Letter write believes pellet industry’s benefits outweigh the

Editor:

Re: “Concerns raised over use of whole logs at Pinnacle Pellet plant” (Interior News, May 20, 2020).

I feel compelled to shed some light on the facts that the general public in the Smithers area may not know about.

I have been a logging contractor in the valley for the past 25 years. I feel I have had first-hand experience in dealing with the sawmills, pulp mills and now Pinnacle Pellet, in supplying them with fibre, be it saw logs or pulp logs.

Over the last 15 years or so we have lost both pulp mills in the Pacific Northwest. After the pulp mills closed we were left with no option but to burn the waste and pulp logs that were in the sawlog stands that we logged.

Fortunately, Pinnacle has built pellet plants in Houston, Burns Lake and now Smithers. These plants provide a perfect place for us as contractors to take our pulp logs. Pinnacle building a plant in Smithers is the best thing to happen here both environmentally and economically in a long time.

As well as taking pulp logs from the bush, farms in the valley are also able to clear their land of Poplar and Aspen and can deliver it to Pinnacle instead of having to burn it, waste it and fill the valley with smoke. Pellets produced with the use of pulp logs in our region are exported overseas and used to generate electricity in other countries, thereby reducing their need to burn coal.

Sustainable well-paying jobs are being created for people working at the plant, loggers delivering fibre to the plant, and others transporting the pellets to overseas markets. It’s hard to explain how satisfying it is to log a timber sale and deliver 99 per cent of the fiber from the sale to a destination rather than having to burn up to 30 per cent of the volume because it is pulp and we had no place to take it.

The whole logs that you see being delivered to Pinnacle are pulp logs, not saw logs, they have no practical use for making lumber. The article states that the environmental organization Stand.Earth says, “B.C.’s growing pellet market is putting our forest and wildlife at risk.”

Really? This is just bizarre.
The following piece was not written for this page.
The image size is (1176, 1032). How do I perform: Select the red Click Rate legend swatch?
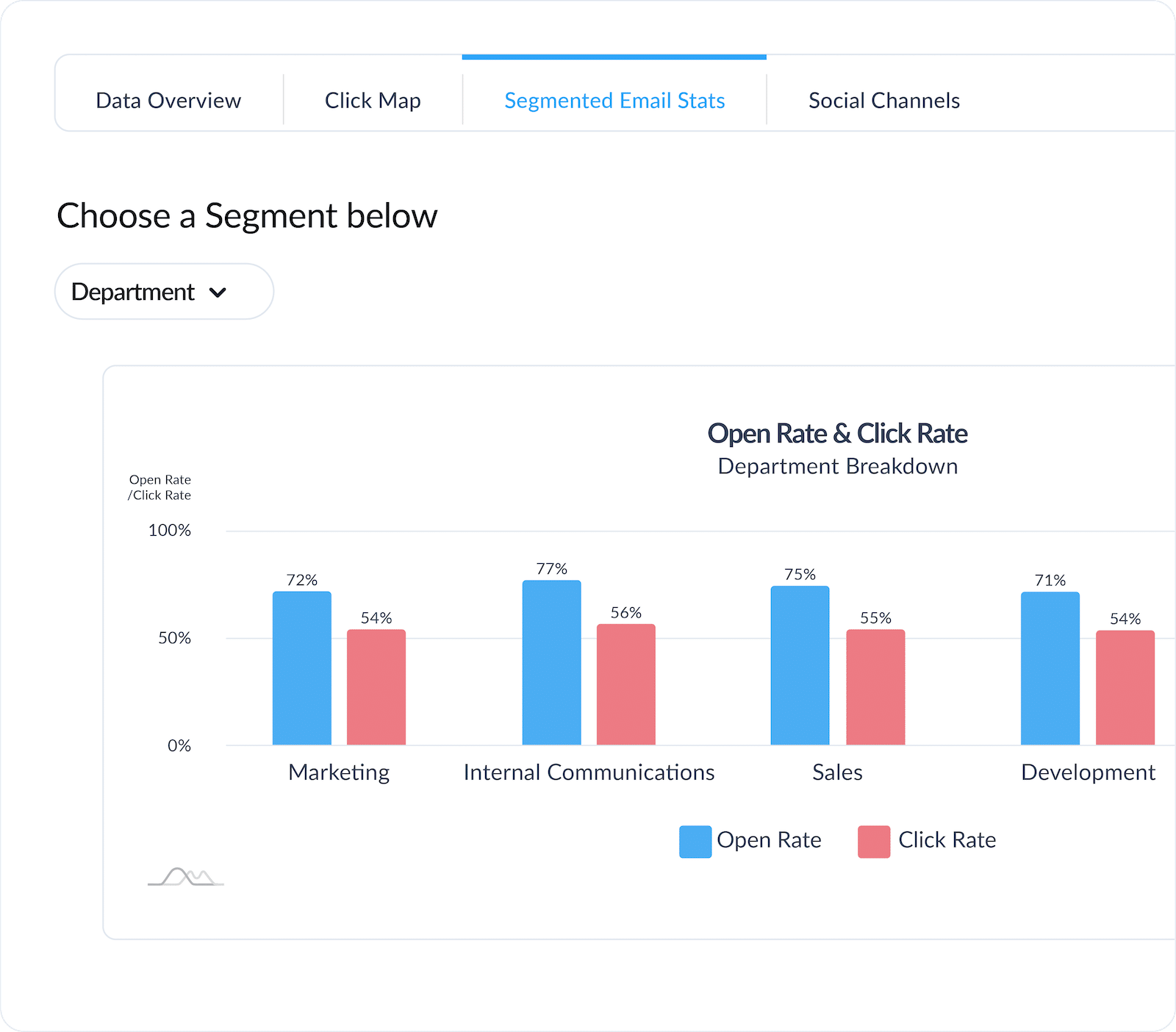tap(873, 840)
No wonder industry throws its hands in the air; they can’t win for losing.

I understand there will always be some earth-first, environmental organization that will not think they have succeeded until every industry of any sort in this country is shut down.

In the meantime I give thumbs up to the West Fraser sawmill and Pinnacle Pellet plant for buying the fibre from our timber licences. This provides our employees with work they’re proud to do. Harvesting logs to make lumber for people to build homes and delivering pulp material to make pellets for domestic use as well as other countries to heat our homes and produce power in an environmentally-friendly way.